* Start *

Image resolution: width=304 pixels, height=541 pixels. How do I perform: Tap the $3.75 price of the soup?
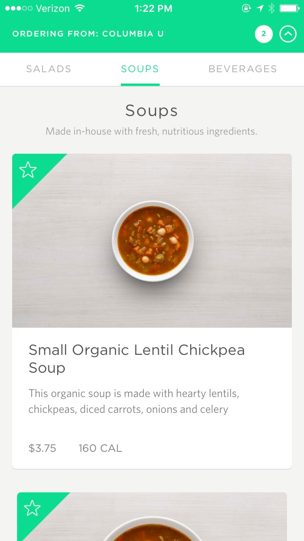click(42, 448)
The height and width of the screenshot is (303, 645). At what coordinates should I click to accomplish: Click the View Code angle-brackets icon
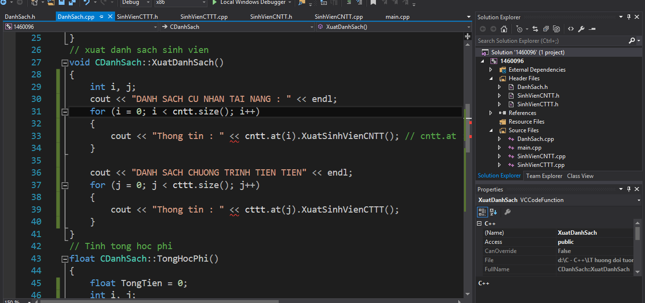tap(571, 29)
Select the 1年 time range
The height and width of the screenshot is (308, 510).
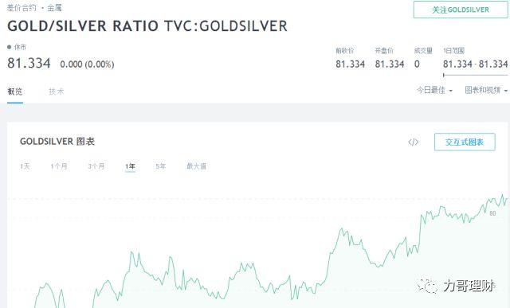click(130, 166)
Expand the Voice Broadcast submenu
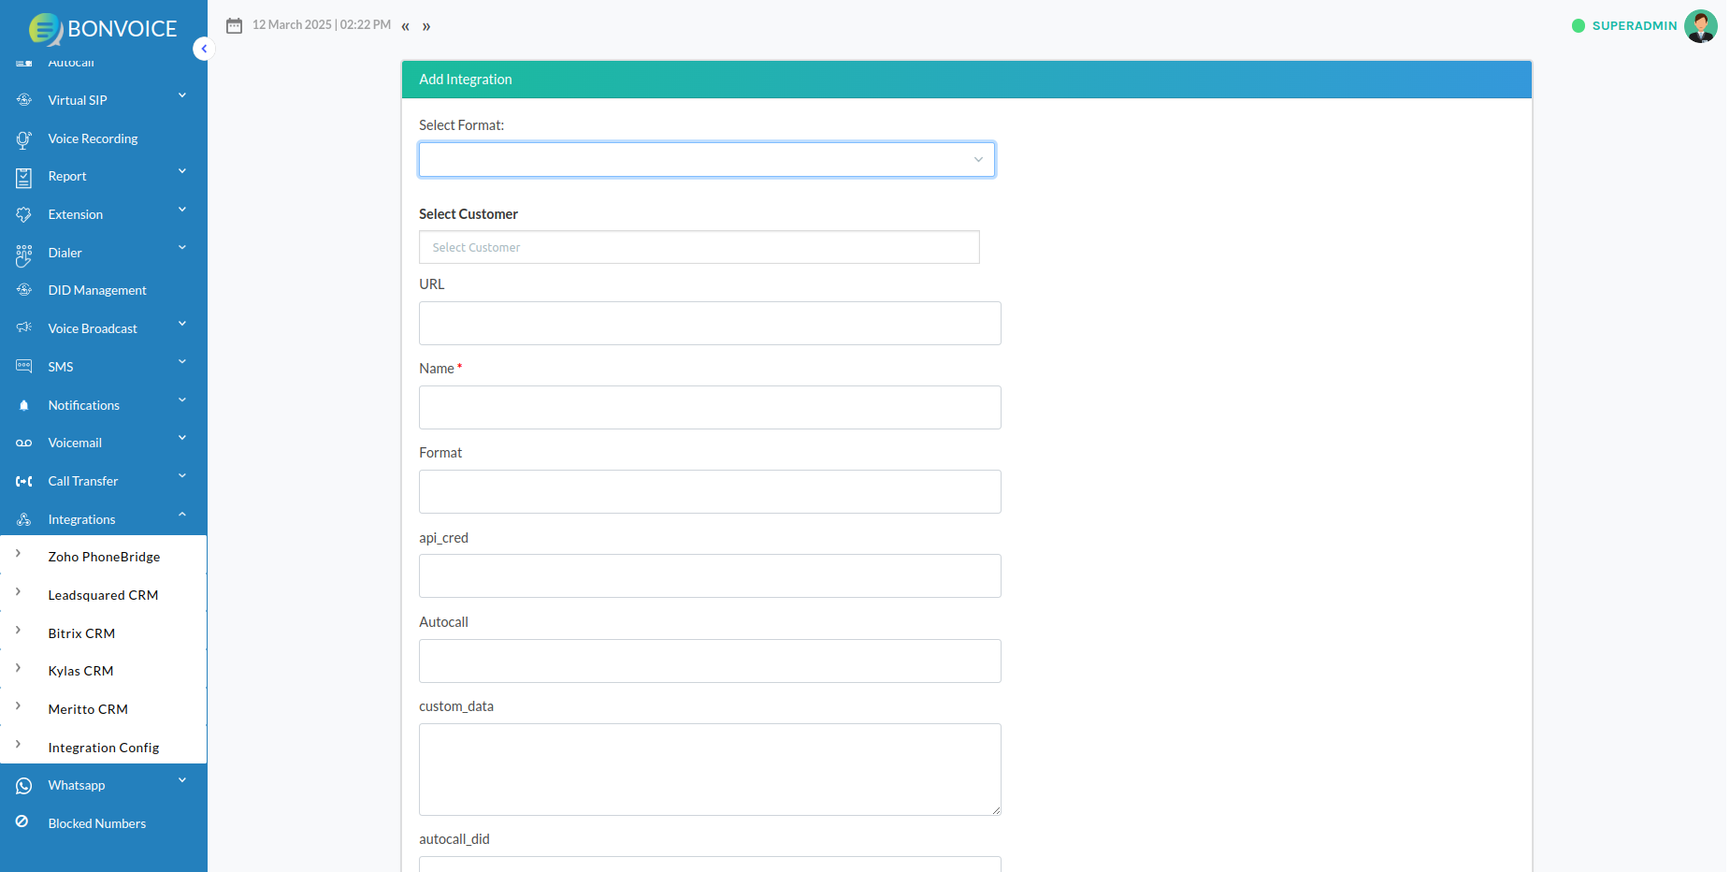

* End *
* Start *

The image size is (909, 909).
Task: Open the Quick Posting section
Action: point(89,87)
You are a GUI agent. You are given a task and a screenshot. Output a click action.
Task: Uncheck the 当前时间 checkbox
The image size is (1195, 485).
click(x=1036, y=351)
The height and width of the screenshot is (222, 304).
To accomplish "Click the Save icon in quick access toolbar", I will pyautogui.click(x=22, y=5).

* End *
* Start *

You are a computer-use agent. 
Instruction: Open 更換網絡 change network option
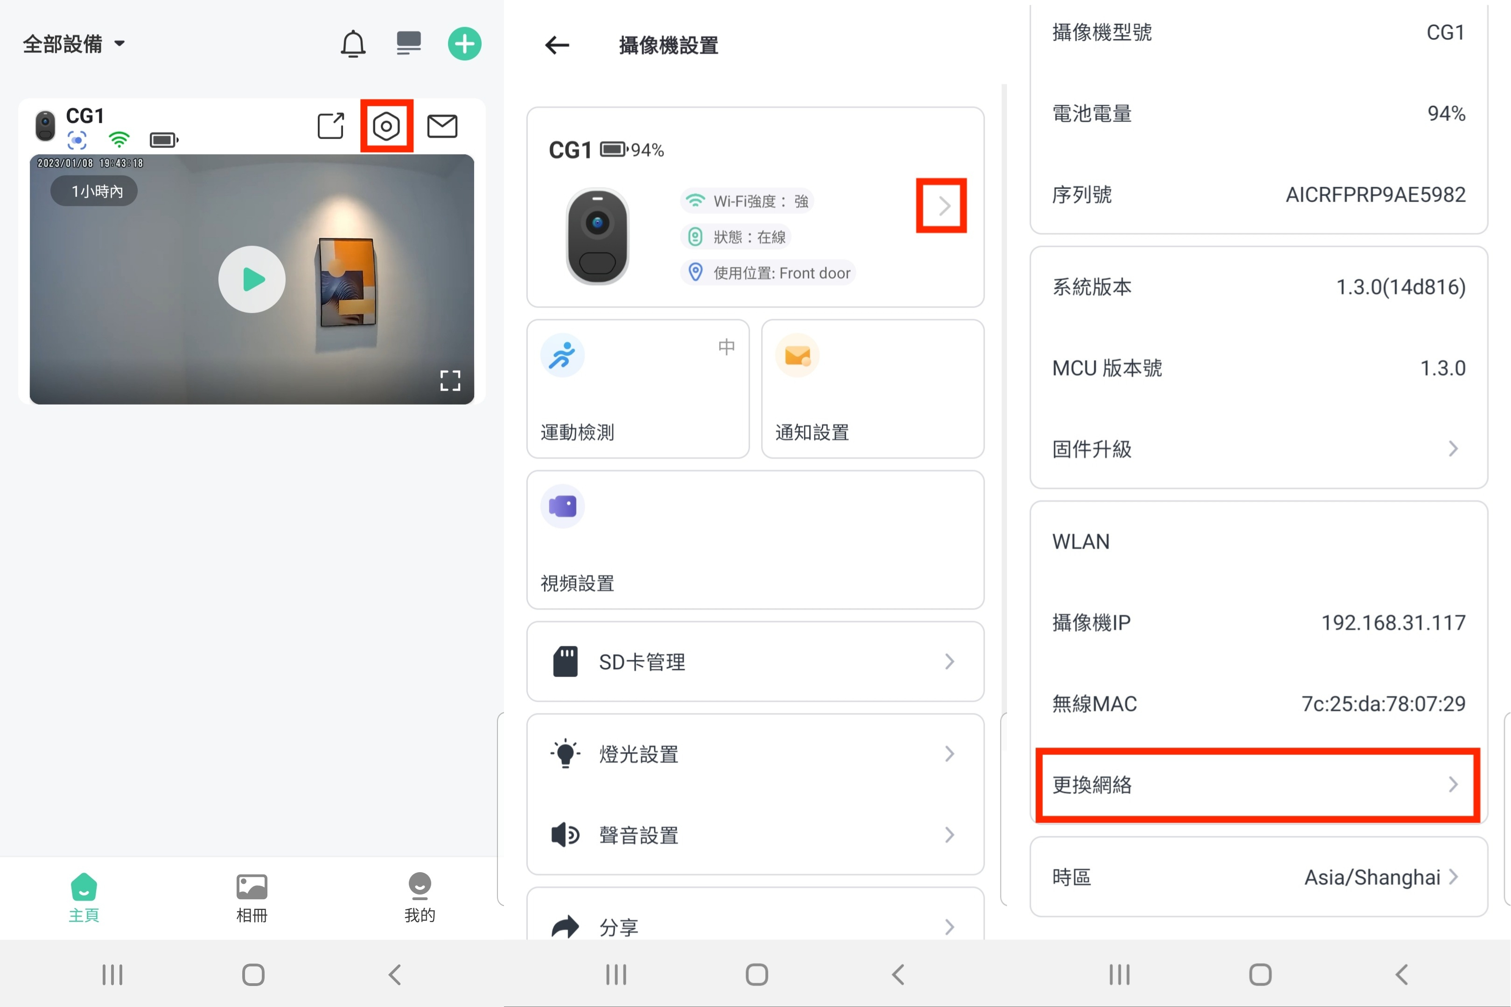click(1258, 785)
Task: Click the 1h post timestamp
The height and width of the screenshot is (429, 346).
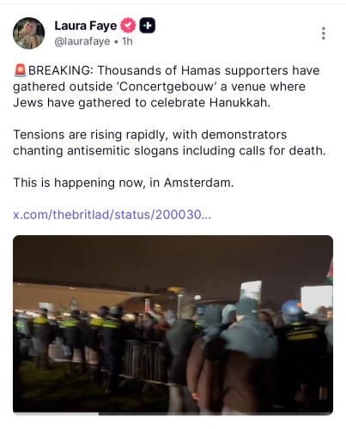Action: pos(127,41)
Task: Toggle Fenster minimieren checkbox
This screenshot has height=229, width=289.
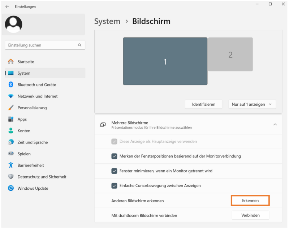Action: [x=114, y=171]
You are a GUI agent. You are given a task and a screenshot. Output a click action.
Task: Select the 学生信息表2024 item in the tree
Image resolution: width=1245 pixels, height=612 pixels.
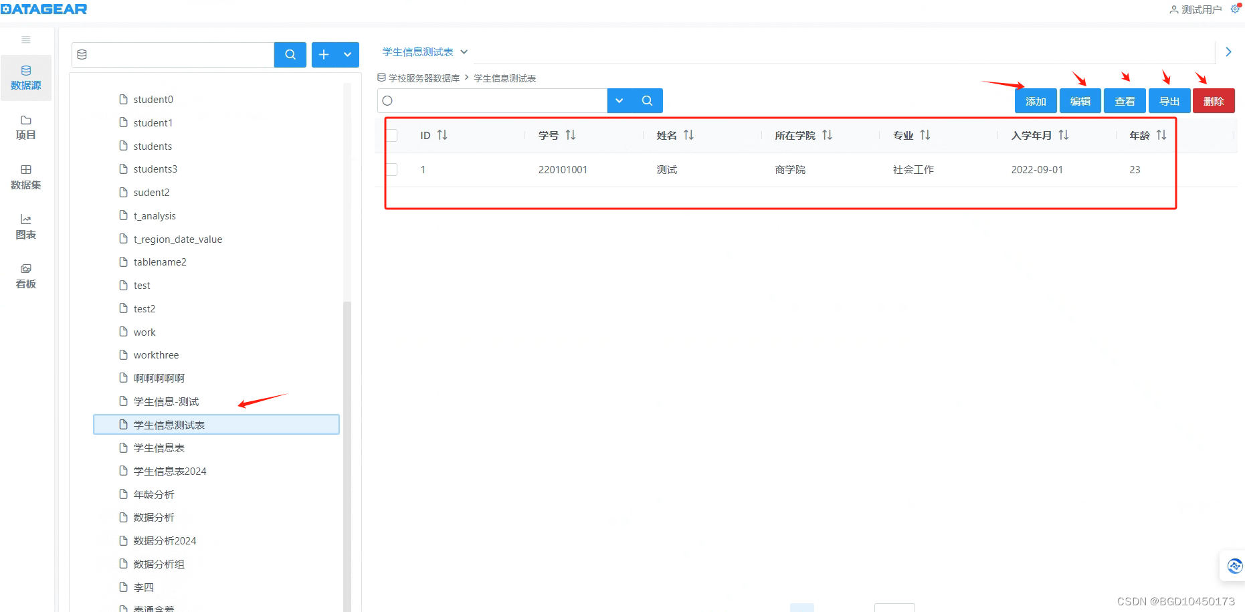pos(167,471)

* End *

Exercise: Pull out each line of the material above that contains the word "icon", matching its letter case exactly.

Result:
The height and width of the screenshot is (303, 645). At what coordinates should I click to accomplish: Click the View Code angle-brackets icon
To accomplish "Click the Save icon in quick access toolbar", I will pyautogui.click(x=22, y=5).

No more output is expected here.